#### Aim of the exercise
Line by line, output the data that follows exactly as written.

#### Stored data
● ● ● ●

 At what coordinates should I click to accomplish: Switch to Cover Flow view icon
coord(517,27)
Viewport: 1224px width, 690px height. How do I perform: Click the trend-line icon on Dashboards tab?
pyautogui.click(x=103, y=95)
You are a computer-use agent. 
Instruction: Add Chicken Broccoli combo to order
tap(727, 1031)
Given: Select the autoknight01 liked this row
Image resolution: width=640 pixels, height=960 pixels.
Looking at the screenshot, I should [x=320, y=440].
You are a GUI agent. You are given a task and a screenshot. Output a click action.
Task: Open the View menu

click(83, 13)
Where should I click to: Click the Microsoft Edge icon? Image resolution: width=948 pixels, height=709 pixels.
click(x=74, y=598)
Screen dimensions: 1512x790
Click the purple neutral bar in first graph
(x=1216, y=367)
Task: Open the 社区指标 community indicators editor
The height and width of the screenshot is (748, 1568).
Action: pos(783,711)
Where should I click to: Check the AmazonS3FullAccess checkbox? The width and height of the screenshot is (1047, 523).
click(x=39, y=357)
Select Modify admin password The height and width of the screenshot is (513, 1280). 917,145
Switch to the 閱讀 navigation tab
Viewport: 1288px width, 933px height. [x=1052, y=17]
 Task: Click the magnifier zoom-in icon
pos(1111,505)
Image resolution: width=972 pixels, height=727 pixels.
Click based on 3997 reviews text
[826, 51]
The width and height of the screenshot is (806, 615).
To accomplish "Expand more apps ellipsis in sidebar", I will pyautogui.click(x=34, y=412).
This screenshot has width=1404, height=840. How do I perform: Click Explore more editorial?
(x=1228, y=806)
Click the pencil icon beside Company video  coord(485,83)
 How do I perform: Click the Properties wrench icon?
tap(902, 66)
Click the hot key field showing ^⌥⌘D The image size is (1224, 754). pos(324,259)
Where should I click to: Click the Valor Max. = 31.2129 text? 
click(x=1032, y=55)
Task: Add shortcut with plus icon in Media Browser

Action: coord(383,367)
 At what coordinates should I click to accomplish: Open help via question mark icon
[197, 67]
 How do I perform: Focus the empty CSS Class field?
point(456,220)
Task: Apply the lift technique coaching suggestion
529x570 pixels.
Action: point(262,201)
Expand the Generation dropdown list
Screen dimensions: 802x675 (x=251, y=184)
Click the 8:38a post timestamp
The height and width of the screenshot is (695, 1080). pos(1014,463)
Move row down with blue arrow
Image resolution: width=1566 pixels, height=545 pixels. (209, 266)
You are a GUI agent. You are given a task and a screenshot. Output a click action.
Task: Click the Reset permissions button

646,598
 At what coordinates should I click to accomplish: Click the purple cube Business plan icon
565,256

● ● ● ●

#### The answer
 At what coordinates should I click to accomplish: Switch to Cover Flow view icon
coord(517,27)
Viewport: 1224px width, 690px height. How do I perform: Click the trend-line icon on Dashboards tab?
pyautogui.click(x=103, y=95)
You are a computer-use agent. 
Instruction: Add Chicken Broccoli combo to order
tap(727, 1031)
Given: Select the autoknight01 liked this row
Image resolution: width=640 pixels, height=960 pixels.
Looking at the screenshot, I should [x=320, y=440].
You are a GUI agent. You are given a task and a screenshot. Output a click action.
Task: Open the View menu

click(83, 13)
Where should I click to: Click the Microsoft Edge icon? Image resolution: width=948 pixels, height=709 pixels.
click(x=74, y=598)
Screen dimensions: 1512x790
Click the purple neutral bar in first graph
(x=1216, y=367)
Task: Open the 社区指标 community indicators editor
The height and width of the screenshot is (748, 1568).
Action: pos(783,711)
Where should I click to: Check the AmazonS3FullAccess checkbox? The width and height of the screenshot is (1047, 523).
click(x=39, y=357)
Select Modify admin password The height and width of the screenshot is (513, 1280). 917,145
Switch to the 閱讀 navigation tab
Viewport: 1288px width, 933px height. [x=1052, y=17]
 Task: Click the magnifier zoom-in icon
pos(1111,505)
Image resolution: width=972 pixels, height=727 pixels.
Click based on 3997 reviews text
[826, 51]
The width and height of the screenshot is (806, 615).
To accomplish "Expand more apps ellipsis in sidebar", I will pyautogui.click(x=34, y=412).
This screenshot has width=1404, height=840. How do I perform: Click Explore more editorial?
(x=1228, y=806)
Click the pencil icon beside Company video  coord(485,83)
 How do I perform: Click the Properties wrench icon?
tap(902, 66)
Click the hot key field showing ^⌥⌘D The image size is (1224, 754). pos(324,259)
Where should I click to: Click the Valor Max. = 31.2129 text? 
click(x=1032, y=55)
Task: Add shortcut with plus icon in Media Browser

Action: coord(383,367)
 At what coordinates should I click to accomplish: Open help via question mark icon
[197, 67]
 How do I perform: Focus the empty CSS Class field?
point(456,220)
Task: Apply the lift technique coaching suggestion
529x570 pixels.
Action: point(262,201)
Expand the Generation dropdown list
Screen dimensions: 802x675 (x=251, y=184)
Click the 8:38a post timestamp
The height and width of the screenshot is (695, 1080). pos(1014,463)
Move row down with blue arrow
Image resolution: width=1566 pixels, height=545 pixels. (209, 266)
You are a GUI agent. You are given a task and a screenshot. Output a click action.
Task: Click the Reset permissions button

646,598
 At what coordinates should I click to accomplish: Click the purple cube Business plan icon
565,256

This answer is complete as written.